Actually, this is not the case, and an IDS outside the firewall provides minimally more information that the IDS behind the firewall.  Most of the signatures that IDS can detect rely on TCP, which is a connection-oriented protocol requiring a minimum of three packets to be exchanged before the attack is even possible.  In Snort, and open-source IDS, over 1700 of the 2000 signatures are TCP-based.  In order for any of these signatures to trip, the firewall must pass the traffic, at which point the inside and outside IDS sensors have the exact same view of the traffic.

So why is this belief so commonly held? 

First, there are some attacks that the firewall can prevent that will be detected by the outside sensor.  These attacks are based on UDP or ICMP.  However, these attacks are much rarer and typically much less likely to be successful than TCP-based attacks, as very few Internet services rely on UDP, and ICMP should typically be limited to a subset of available service types at the firewall.  The only major service on the Internet that uses UDP is DNS, and again for these attacks to be successful, the firewall would allow traffic to the known DNS hosts located in the DMZ, where the internal IDS would catch any attacks that have a chance of success.

The second major reason this belief is so common is that most organizations do not monitor their firewall, and use this as a method to try to determine its effectiveness.  This falls short on many fronts.  If you are interested in what the firewall is dropping, a better place to get that information is from the firewall.  An IDS will be able to detect some portscans and other malicious activity that will be stopped at the firewall, but an analysis of the firewall logs makes it possible to detect every attack that the firewall stopped.  An IDS must rely on algorithms and passive state tables to determine if a host is being port scanned, and many scans will be missed while many detected scans may actually be due to a down or slow internal host.  The firewall has the ability to give a thorough report of any dropped packets, and doesn’t have to try to divine this information off the wire using some half-art/half-science approach.  In short, if you want to know what the firewall is doing, ask it.

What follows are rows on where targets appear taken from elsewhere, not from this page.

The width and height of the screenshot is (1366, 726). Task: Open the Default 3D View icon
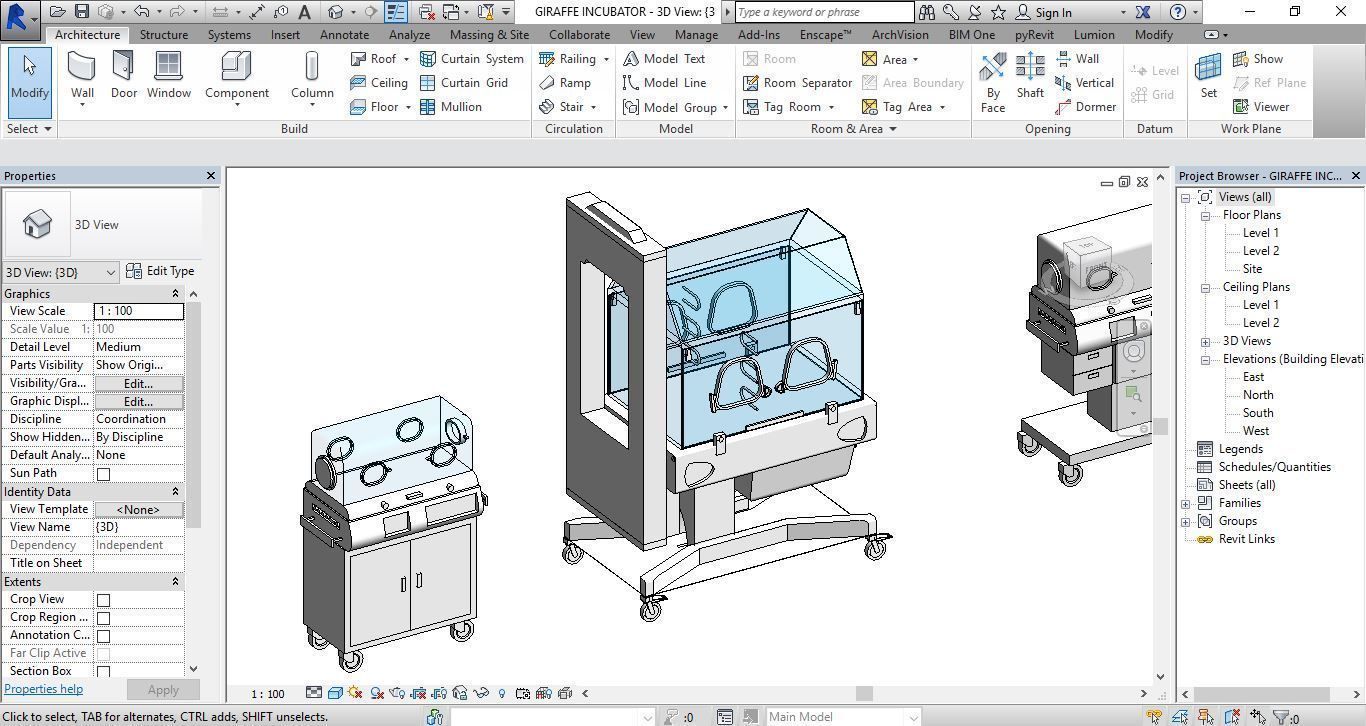pyautogui.click(x=336, y=11)
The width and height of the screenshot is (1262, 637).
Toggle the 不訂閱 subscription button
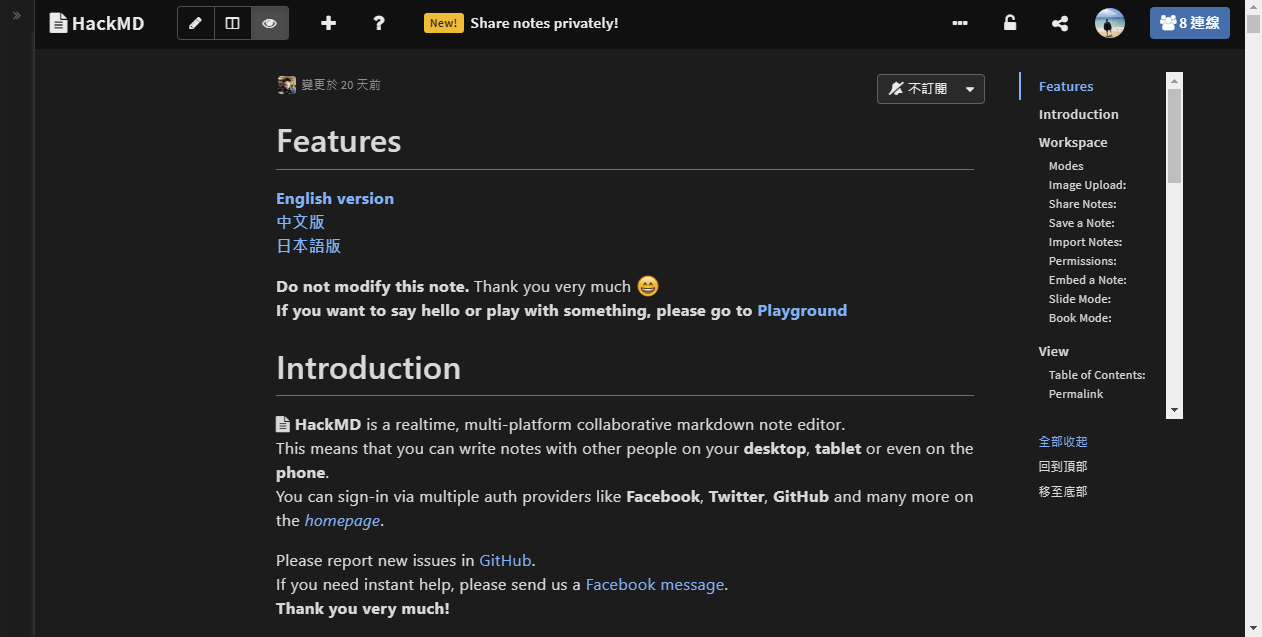coord(918,89)
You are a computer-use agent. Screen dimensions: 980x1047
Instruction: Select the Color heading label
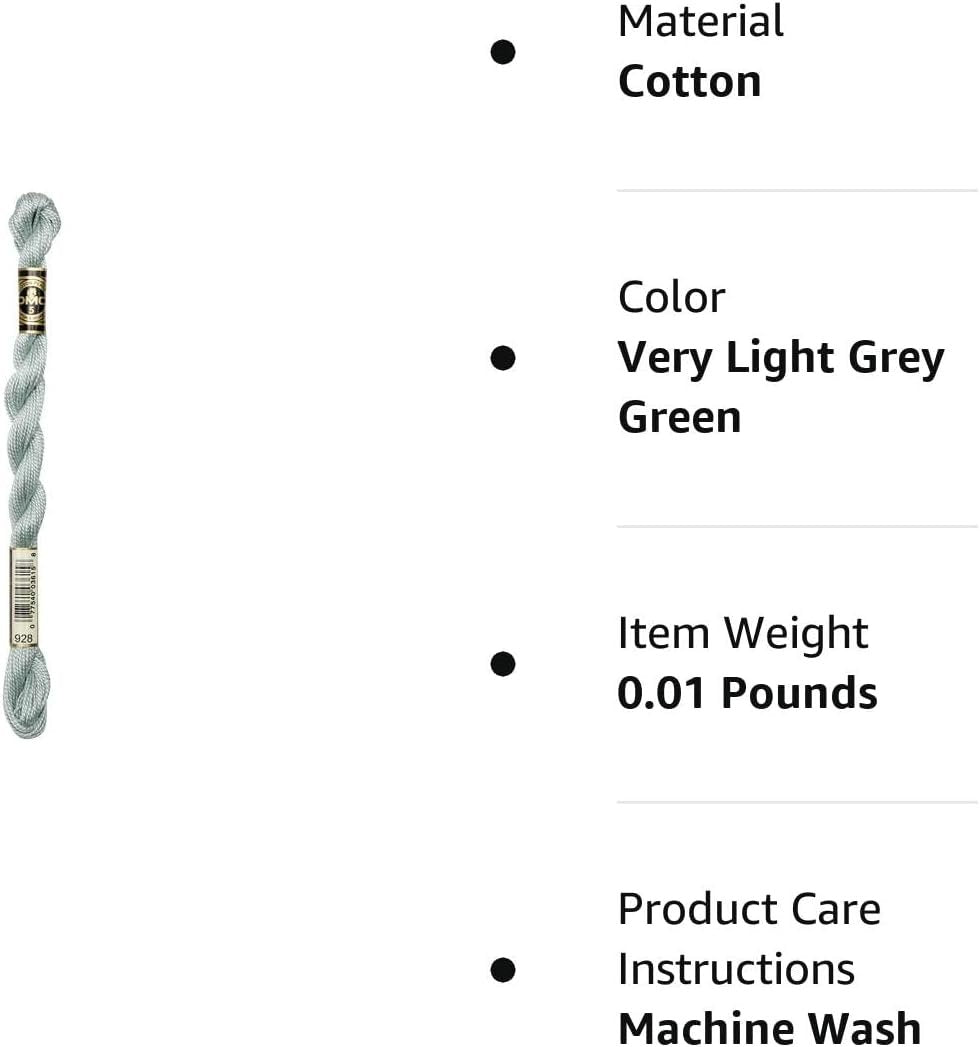point(671,298)
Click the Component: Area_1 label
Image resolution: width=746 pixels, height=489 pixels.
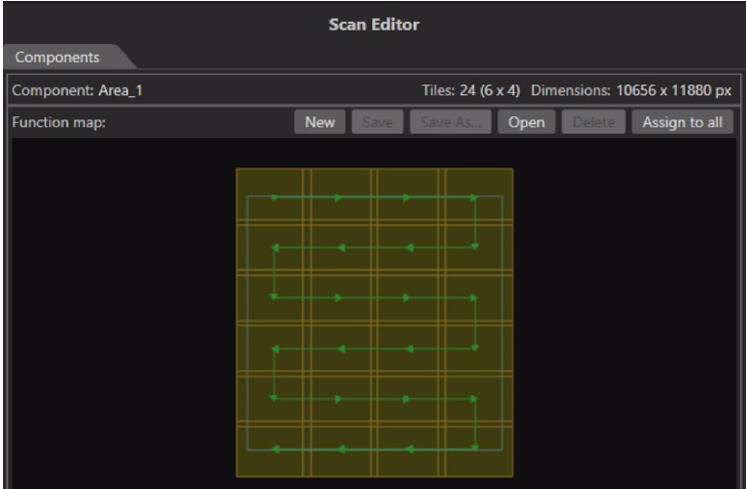[x=77, y=91]
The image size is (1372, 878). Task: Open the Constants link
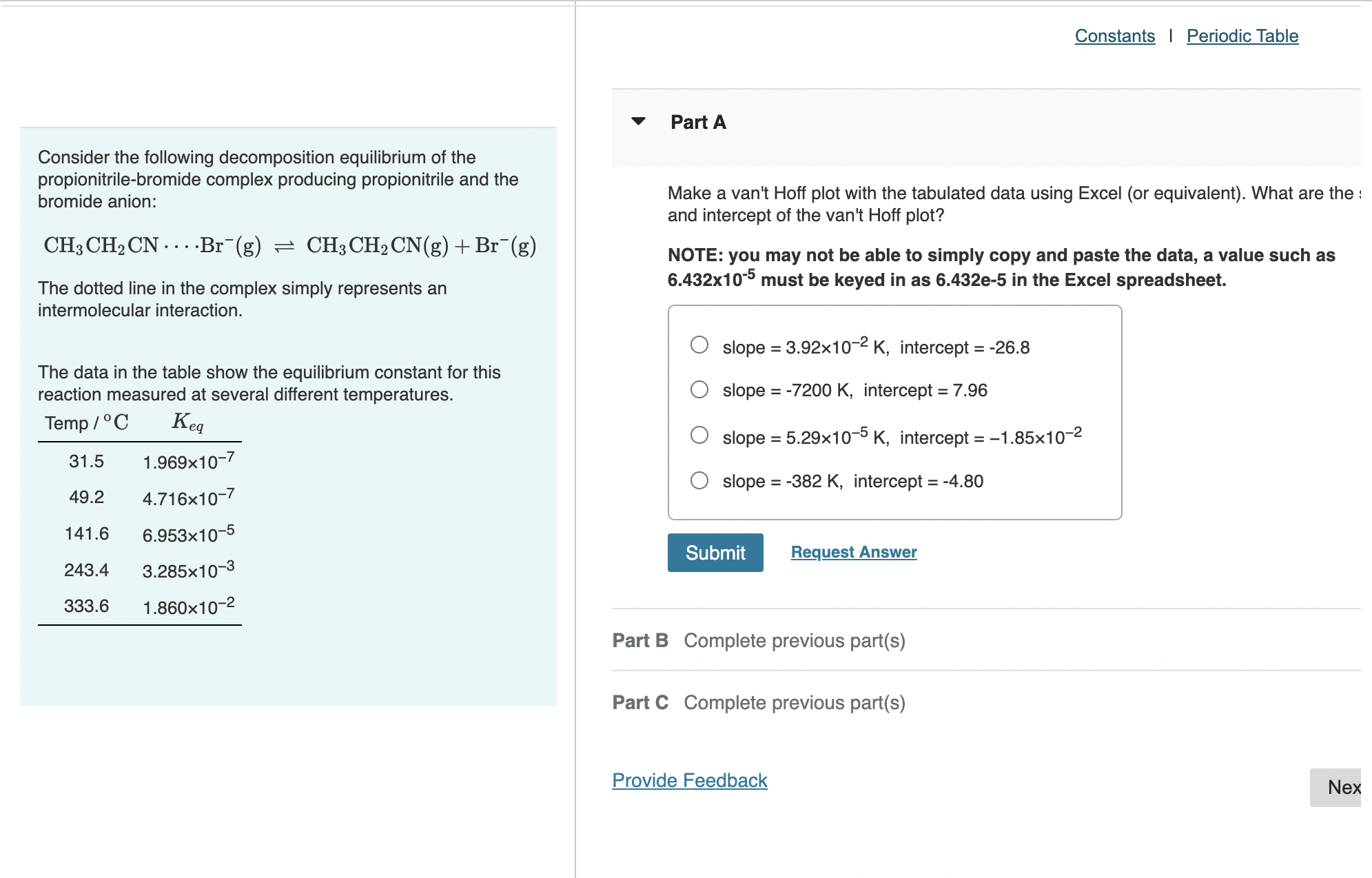[x=1114, y=35]
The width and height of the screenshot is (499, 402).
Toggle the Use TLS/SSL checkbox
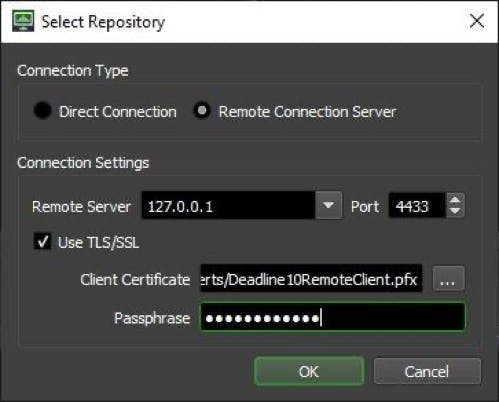43,241
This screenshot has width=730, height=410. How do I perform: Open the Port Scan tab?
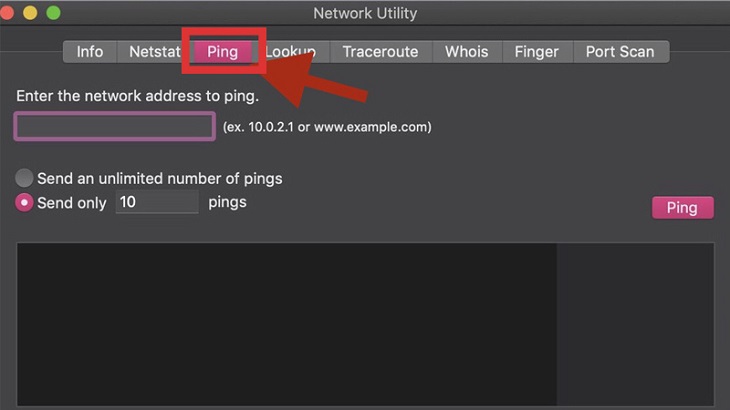[x=620, y=52]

When does an External IDS Make Sense?

There are times when the ideal placement of an IDS sensor is outside the firewall.  If there are many interfaces off the firewall separating traffic into multiple subnets, segments, and VLANs, the outside may be the ideal place for an IDS sensor.  This will allow a single sensor to catch all of the traffic that may otherwise require several interfaces, span ports, network taps, etc., this providing a savings of equipment and overall complexity.  In this case, however, any traffic between hosts on different DMZ segments will be missed, which may make the detection of a compromised machine more difficult.

What About SSL Traffic?

If the majority of your network traffic is SSL-based, IDS is most likely a waste of money.  Several times I’ve seen customers with 100% of their traffic going to an encrypted e-commerce server, and an IDS deployed that has zero value in their organization.  When the traffic is encrypted, there is no chance of a signature match, thus negating the need for an IDS at all.  In these cases, the customer can deploy either an SSL-aware IDS with a copy of the server’s private certificate or an SSL accelerator to decrypt the traffic before going to the server, and let the IDS monitor the unencrypted traffic.  In most cases, the best option is to analyze the server logs directly, as even unencrypted traffic often provides little direct value for custom applications.  Only by examining the server log files can non-signature-based attacks be detected (i.e. application attacks, brute-force password attacks, etc.).  And in the more complex environments, it is not possible to place IDS sensors in enough locations to catch all of the server traffic.  Again, log monitoring is the key to the deficiencies of the IDS technology.